**Texte à lire**

☆ ☆ ☆ ☆ ☆

Située dans le secteur de la Ville sainte occupé et annexé par Israël, l'esplanade des Mosquées, troisième lieu saint de l'islam, est bâtie sur les ruines du second temple juif, détruit en l'an 70 par les romains. Pour les juifs, c'est le mont du Temple, lieu le plus sacré du judaïsme.

Ministre israélien de la Sécurité nationale, M. Ben Gvir s'y est filmé mardi à l'occasion de Ticha Beav, commémoration juive de la destruction des deux Temples, appelant notamment à «battre» le Hamas plutôt qu'à négocier avec le mouvement islamiste palestinien, sur fond de guerre dans la bande de Gaza.

Mardi matin, durant les quelques heures d'ouverture de l'esplanade aux non-musulmans, «environ 2250 juifs ont prié, dansé et hissé le drapeau israélien» sur le site, a rapporté à l'AFP un responsable du Waqf, l'administration jordanienne des Biens religieux musulmans à Jérusalem.

Lors du second créneau alloué aux non-musulmans dans l'après-midi, «plus de 700 juifs y ont prié», selon cette même source sous couvert d'anonymat.

«Comportement qui n'aide pas»

En vertu d'un statu quo décrété après la conquête de Jérusalem-Est par Israël en 1967, les non-musulmans peuvent se rendre sur l'esplanade des Mosquées, qui abrite le Dôme du Rocher et la mosquée al-Aqsa, à des heures précises, sans y prier, une règle de moins en moins suivie par certains juifs nationalistes.

Si le lieu est administré par la Jordanie, son accès est contrôlé par les forces de sécurité israéliennes.

Dans une vidéo qu'il a postée en ligne, M. Ben Gvir se félicite de «grands progrès sur la gouvernance, la souveraineté et le nombre de juifs qui prient», en allusion au nombre important de fidèles qui ont pu mener des rituels sur l'esplanade sans être inquiétés par les forces de sécurité israéliennes.

Le porte-parole du secrétaire général de l'ONU, Farhan Haq, s'est dit «contre toute tentative de changer le statu quo lié aux lieux saints».

«Ce type de comportement n'aide pas et c'est une provocation inutile», a-t-il ajouté.

Les Etats-Unis ont qualifié d'"inacceptable» le coup d'éclat du ministre israélien inculpé plus de 50 fois dans sa jeunesse pour incitation à la violence ou pour des discours de haine, et condamné en 2007 pour soutien à un groupe terroriste et incitation au racisme.

☆ ☆ ☆ ☆ ☆

**Données sources**

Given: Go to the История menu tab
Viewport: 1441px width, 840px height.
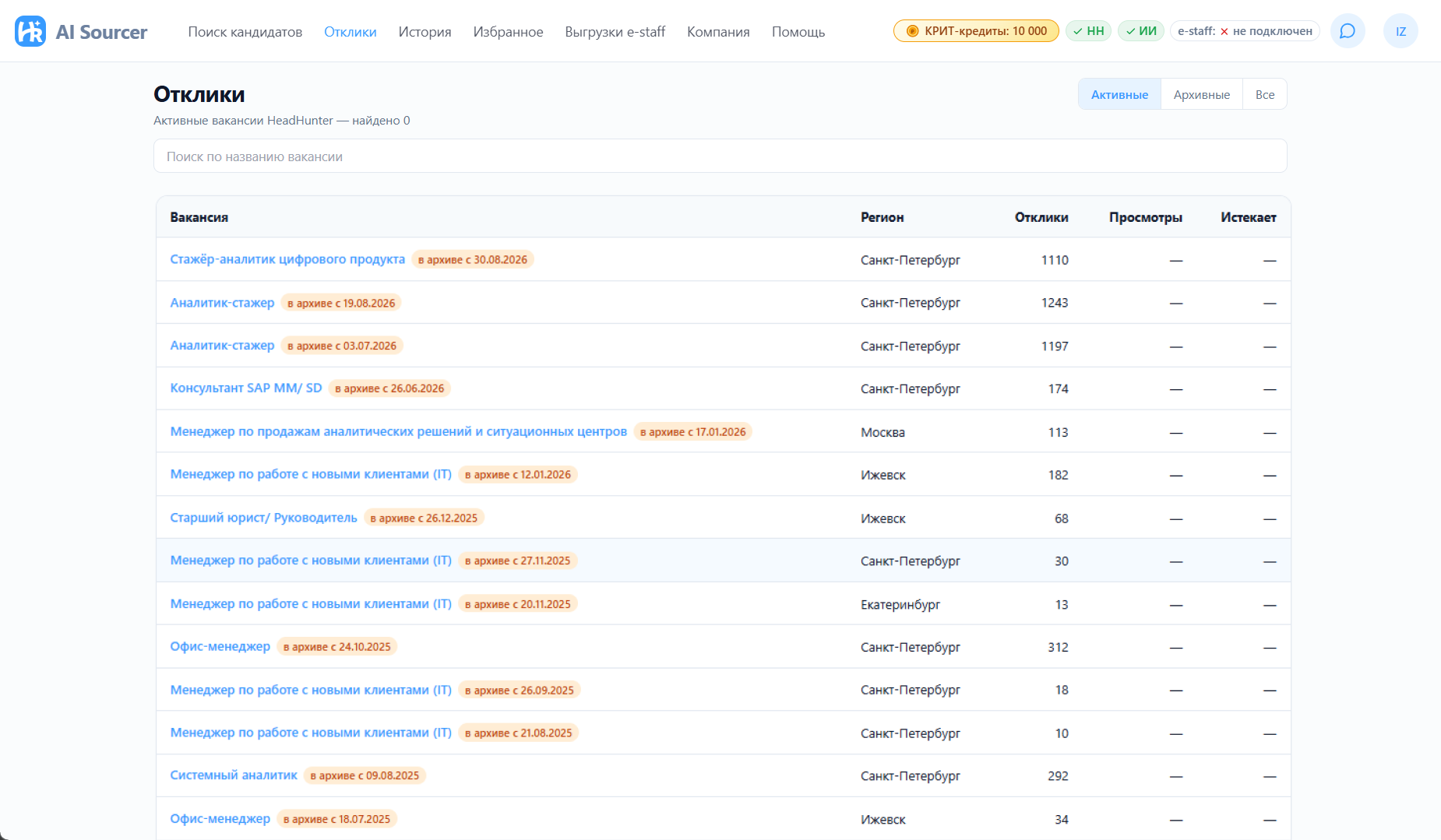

☆ ☆ ☆ ☆ ☆

**À faire**
D'après le texte à lire, en quelle année le second temple juif a-t-il été détruit, et par qui ? On n'a pas besoin du matériel fourni.

**Réponse attendue**
En l'an 70, par les Romains.